(Work instructions): Your reply should hold only the lines from the records below where "right" occurs.

(Input for this task):
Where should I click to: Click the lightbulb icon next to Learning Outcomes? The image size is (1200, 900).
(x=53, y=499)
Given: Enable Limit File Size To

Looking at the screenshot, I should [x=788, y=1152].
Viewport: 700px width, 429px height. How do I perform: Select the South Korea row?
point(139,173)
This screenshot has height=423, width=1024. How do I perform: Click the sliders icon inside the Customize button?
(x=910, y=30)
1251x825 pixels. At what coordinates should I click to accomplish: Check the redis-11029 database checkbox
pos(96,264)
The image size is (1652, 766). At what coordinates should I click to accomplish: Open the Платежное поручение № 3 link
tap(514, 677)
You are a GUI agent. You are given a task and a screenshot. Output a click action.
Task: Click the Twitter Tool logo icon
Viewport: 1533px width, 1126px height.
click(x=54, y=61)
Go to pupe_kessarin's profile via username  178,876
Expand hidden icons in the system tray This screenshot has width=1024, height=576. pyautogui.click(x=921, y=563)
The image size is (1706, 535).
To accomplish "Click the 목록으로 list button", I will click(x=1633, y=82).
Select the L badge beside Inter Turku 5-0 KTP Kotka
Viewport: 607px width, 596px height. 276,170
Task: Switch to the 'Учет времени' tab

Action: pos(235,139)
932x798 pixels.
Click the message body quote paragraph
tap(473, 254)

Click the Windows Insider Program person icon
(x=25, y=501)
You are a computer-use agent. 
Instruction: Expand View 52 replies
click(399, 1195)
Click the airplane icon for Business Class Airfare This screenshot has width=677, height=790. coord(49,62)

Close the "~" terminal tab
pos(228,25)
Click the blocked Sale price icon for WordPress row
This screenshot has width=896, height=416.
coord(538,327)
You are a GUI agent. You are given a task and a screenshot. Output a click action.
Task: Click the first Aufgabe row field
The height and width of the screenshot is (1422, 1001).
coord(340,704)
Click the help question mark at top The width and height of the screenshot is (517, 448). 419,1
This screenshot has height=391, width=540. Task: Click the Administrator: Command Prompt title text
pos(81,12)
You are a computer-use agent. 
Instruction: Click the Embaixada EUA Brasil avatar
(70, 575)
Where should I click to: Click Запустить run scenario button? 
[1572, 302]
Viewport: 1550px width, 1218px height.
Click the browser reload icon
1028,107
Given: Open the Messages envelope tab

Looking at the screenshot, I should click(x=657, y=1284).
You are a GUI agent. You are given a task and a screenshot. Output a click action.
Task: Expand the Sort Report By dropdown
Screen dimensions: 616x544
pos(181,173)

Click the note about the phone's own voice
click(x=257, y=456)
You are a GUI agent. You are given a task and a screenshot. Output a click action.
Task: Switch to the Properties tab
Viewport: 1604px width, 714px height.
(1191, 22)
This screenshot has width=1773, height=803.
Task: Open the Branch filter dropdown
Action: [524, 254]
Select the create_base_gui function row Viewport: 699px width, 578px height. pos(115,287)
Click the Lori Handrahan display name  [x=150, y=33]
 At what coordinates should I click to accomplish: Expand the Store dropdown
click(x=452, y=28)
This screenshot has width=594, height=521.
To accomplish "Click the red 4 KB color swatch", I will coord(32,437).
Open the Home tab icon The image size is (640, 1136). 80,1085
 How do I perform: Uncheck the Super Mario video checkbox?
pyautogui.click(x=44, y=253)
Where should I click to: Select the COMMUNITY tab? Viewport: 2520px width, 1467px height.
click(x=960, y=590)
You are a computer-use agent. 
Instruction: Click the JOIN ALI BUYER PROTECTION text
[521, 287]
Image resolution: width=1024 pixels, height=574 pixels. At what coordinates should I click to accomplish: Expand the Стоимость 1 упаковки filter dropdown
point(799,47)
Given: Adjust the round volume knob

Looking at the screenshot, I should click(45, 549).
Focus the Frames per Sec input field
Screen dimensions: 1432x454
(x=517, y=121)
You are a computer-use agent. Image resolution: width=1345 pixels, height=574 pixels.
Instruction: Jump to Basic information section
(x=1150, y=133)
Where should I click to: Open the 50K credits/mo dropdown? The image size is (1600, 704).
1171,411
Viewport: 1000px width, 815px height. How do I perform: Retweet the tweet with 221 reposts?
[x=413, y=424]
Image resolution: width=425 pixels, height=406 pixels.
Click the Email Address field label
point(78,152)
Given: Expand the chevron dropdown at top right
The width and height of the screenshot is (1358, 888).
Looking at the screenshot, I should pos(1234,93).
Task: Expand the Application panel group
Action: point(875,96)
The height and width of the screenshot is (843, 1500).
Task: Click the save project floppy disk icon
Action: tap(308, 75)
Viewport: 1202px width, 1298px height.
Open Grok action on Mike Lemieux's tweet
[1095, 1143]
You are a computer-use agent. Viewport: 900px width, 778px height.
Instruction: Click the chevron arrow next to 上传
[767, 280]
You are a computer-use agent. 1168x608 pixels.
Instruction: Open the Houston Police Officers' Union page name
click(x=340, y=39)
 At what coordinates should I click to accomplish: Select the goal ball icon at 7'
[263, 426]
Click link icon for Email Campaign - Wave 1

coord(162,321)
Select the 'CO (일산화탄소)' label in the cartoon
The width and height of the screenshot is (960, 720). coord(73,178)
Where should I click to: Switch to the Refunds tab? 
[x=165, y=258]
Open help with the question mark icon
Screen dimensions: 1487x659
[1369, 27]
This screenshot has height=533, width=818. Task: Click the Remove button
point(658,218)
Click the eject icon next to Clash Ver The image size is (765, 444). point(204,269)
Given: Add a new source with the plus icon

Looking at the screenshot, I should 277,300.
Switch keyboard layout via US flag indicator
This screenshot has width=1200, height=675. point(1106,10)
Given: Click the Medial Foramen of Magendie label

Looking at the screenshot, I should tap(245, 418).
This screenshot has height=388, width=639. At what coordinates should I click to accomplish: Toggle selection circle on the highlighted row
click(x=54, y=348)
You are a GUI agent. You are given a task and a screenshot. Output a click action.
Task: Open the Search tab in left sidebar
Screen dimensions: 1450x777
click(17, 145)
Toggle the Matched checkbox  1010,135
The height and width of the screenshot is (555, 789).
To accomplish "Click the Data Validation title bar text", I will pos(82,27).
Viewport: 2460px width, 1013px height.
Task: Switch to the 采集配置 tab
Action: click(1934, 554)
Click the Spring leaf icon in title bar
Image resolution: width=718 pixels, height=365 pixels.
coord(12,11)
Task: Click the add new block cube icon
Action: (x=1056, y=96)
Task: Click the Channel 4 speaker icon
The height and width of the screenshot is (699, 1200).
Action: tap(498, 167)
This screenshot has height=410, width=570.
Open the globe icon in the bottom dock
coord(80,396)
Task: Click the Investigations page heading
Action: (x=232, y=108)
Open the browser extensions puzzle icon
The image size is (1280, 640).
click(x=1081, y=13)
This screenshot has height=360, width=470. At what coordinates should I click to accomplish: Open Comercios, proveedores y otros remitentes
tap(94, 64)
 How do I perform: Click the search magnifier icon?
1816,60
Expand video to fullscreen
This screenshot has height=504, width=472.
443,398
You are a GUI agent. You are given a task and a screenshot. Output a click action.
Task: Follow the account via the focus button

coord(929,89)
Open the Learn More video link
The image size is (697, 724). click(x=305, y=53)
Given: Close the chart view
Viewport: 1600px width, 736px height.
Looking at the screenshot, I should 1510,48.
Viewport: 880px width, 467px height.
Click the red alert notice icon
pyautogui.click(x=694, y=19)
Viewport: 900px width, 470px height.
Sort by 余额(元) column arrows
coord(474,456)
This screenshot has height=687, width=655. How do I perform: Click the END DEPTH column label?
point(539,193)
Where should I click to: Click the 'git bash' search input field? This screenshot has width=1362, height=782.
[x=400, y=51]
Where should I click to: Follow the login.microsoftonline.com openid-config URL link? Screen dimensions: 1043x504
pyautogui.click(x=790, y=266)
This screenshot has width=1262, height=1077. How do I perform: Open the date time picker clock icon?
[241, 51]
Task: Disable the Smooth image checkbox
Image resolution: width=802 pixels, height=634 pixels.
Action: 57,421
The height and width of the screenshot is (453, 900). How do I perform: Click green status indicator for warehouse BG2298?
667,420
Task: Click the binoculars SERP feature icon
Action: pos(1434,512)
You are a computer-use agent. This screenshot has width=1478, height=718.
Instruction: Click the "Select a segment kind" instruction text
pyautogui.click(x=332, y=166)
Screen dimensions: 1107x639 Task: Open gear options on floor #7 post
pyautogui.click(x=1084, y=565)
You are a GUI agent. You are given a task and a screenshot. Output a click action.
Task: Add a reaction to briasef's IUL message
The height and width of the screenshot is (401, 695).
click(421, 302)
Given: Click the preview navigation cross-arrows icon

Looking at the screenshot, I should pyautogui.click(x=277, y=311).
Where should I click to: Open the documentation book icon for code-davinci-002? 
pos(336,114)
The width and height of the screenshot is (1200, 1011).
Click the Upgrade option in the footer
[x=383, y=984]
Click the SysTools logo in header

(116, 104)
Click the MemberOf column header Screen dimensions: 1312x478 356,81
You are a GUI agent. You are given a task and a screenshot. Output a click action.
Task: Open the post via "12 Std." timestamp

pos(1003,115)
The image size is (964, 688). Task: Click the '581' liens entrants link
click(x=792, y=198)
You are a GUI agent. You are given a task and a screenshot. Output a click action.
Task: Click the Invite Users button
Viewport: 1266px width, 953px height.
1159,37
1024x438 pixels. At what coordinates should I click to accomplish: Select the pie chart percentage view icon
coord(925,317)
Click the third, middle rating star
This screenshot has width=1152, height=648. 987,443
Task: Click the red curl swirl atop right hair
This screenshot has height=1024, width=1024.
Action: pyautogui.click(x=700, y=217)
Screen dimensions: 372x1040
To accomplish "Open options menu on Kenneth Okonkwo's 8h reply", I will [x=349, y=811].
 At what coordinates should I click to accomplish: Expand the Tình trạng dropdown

(Result of the exercise):
Given: Expand the chevron dropdown at top right
Task: Click the red curl swirl atop right hair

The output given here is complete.